The NFL trade deadline has come and gone and Elijah Moore remains a Jet. The Jets had absolutely no appetite to trade the disgruntled wide receiver, despite getting several calls from multiple teams trying to prise him away. In short, the Jets didn’t move him because they were never going to get equal value, they saw him as a first-round talent when they drafted him in the second round and nobody was willing to part with a first-round pick.
So now the bridges need to be mended, not only because carrying a disgruntled wide receiver isn’t good for team morale, but because the Jets are a better team when Elijah Moore is in the lineup.
2022 hasn’t gone to plan for Moore, we’re about to enter week 9 and Moore currently ranks #6 in terms of targets for the Jets with 27 which averages out at just under 4 targets per game. That’s a long way behind Garrett Wilson who leads the team with 54, but only 3 behind Corey Davis who has also played just 7 games.
The Jets' passing game hasn’t really flowed this year and you don’t need me to tell you that Zach Wilson is struggling a little bit to find the right reads. The issue for Moore is that he’s had just 6 targets in his last four games and his snap share has plummeted with him playing just 10 snaps and running 7 routes against New England. Considering we played from behind for most of the 2nd half, that doesn’t make a great deal of sense.
Football fans can be defensive by nature, when a player starts acting out during a winning streak it’s frustrating, for fans the team should always come above the individual, and Elijah Moore has admitted that he regrets the trade request being leaked to the public creating a distraction for the team. Moore wants to play and he wants to contribute and while I don’t agree with the way he’s done things, I do understand the frustration and the desire to protect future earnings.
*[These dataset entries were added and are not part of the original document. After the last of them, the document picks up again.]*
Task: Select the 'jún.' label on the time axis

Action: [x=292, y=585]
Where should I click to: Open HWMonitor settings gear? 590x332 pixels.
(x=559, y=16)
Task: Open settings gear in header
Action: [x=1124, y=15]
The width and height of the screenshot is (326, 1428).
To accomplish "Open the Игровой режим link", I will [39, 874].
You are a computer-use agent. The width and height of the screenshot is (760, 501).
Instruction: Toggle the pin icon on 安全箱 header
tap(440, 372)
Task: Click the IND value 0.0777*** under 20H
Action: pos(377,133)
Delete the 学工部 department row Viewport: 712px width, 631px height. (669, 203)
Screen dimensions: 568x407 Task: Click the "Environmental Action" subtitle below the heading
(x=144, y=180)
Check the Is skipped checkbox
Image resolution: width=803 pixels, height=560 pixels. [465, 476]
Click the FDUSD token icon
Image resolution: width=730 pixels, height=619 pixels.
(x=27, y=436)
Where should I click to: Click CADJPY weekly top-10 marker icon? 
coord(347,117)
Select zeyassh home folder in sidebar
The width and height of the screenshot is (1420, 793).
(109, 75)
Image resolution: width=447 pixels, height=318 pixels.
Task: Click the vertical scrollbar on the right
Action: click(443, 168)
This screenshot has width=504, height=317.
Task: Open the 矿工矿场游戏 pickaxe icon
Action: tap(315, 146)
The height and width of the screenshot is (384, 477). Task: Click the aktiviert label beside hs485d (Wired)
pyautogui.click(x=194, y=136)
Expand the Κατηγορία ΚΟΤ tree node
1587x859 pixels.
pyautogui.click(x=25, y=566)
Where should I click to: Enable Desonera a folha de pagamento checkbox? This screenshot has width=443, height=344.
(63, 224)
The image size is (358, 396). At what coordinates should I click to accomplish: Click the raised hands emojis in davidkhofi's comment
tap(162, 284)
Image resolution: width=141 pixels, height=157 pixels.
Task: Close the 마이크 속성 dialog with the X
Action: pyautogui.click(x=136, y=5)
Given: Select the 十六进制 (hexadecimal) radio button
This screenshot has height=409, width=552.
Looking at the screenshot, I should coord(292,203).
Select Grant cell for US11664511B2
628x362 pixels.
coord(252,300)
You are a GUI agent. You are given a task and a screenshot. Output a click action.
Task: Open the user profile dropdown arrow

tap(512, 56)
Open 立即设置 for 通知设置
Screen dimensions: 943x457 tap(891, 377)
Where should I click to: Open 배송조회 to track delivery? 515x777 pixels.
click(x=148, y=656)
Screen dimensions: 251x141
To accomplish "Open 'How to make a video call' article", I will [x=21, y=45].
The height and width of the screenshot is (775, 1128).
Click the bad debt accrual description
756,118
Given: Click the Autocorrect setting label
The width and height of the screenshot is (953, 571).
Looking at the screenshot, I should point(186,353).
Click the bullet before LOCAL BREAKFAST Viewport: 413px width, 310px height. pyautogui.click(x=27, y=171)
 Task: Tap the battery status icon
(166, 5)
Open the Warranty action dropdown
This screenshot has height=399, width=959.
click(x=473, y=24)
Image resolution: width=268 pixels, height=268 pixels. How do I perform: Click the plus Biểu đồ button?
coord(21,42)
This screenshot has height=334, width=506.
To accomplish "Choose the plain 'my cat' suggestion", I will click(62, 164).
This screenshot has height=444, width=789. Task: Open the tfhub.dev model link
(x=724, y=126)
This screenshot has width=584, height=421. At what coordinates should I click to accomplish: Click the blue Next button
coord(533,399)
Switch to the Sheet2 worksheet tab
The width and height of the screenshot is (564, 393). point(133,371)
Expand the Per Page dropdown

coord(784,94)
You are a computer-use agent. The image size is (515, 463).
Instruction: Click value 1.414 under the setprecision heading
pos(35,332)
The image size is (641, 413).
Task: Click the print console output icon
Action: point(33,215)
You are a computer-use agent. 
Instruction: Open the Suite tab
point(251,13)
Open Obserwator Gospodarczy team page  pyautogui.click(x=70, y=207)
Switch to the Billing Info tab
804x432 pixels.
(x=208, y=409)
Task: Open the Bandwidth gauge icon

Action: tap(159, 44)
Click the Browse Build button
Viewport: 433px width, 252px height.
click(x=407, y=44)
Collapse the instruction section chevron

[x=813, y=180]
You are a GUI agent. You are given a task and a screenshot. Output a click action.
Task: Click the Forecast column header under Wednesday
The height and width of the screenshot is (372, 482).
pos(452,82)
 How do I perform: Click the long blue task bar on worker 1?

Now Moore has no choice but to work with the Jets to try and get this relationship back on track, and if the Jets are smart, they’ll want to do everything in their power to develop a healthy and happy connection with Moore.
Toward the end of the 2021 season, we saw what Moore could do. Over the course of the last 6 games, before he landed on IR, Moore had 494 scrimmage yards and 5 touchdowns, that works out at 82.3 yards per game and nearly a touchdown a game, if you extrapolate that over an entire season you get around 1,400 yards and 14 touchdowns, that’s the kind of talent we’re working with here. Rarely does a player have a dominating 6 game streak by accident or by luck, so the Jets need to work out how to get Moore back to that point.
His usage hasn’t changed that much, he spent 28.3% of his snaps in the slot last year and 25.9% of his snaps in the slot this year. Some of his best games last year came when he was in the slot around 25% of the time, his two touchdown games against Indianapolis (24.3% in the slot, 75.7% wide) and his 141-yard, 1 touchdown performance against Miami (25.7% in the slot, 71.4%) being good examples. But to be productive you need to be on the field and you need to be targeted, this year Moore hasn’t seen the field as much with Wilson coming in and he certainly hasn’t been targeted enough. But that doesn’t have to be the case, there is room for both Wilson and Moore on this team, and the sooner Mike LaFleur works out how to get them both on the field the better. Better for the Jets and certainly better for Zach Wilson.
One thing the Jets aren’t doing is using Moore for his yards after the catch ability. Last year 17.6% of his targets were at or behind the line of scrimmage, but this year he hasn’t had a single target behind the line of scrimmage. Most of his targets are coming between 10-20 yards (48.1%) which is a huge jump from last year (31.1%) - Basically, all his behind-the-line targets are being filtered into the medium depth, and while there is nothing wrong with that the Jets are using him more on the boundary which doesn’t give him the desired space to work with and doesn’t allow him to maximize his best assets, route-running, and yards after the catch.
His most targeted area of the field last year was the middle of the field between 10-20 yards, which accounted for 14.9% of all targets, 3 of his 5 touchdowns came in this area. This year that area accounts for just 11.1% of all targets, doesn’t sound like a huge decline but that’s gone from his most targeted area to the 5th most targeted area. The Jets are largely using him on the boundary between 10-20 yards (18.5% on the left, 18.5% on the right).
Garrett is better suited to win on the boundary for the Jets. Working this out will be the key to unlocking the potential of Moore and the Jets passing game.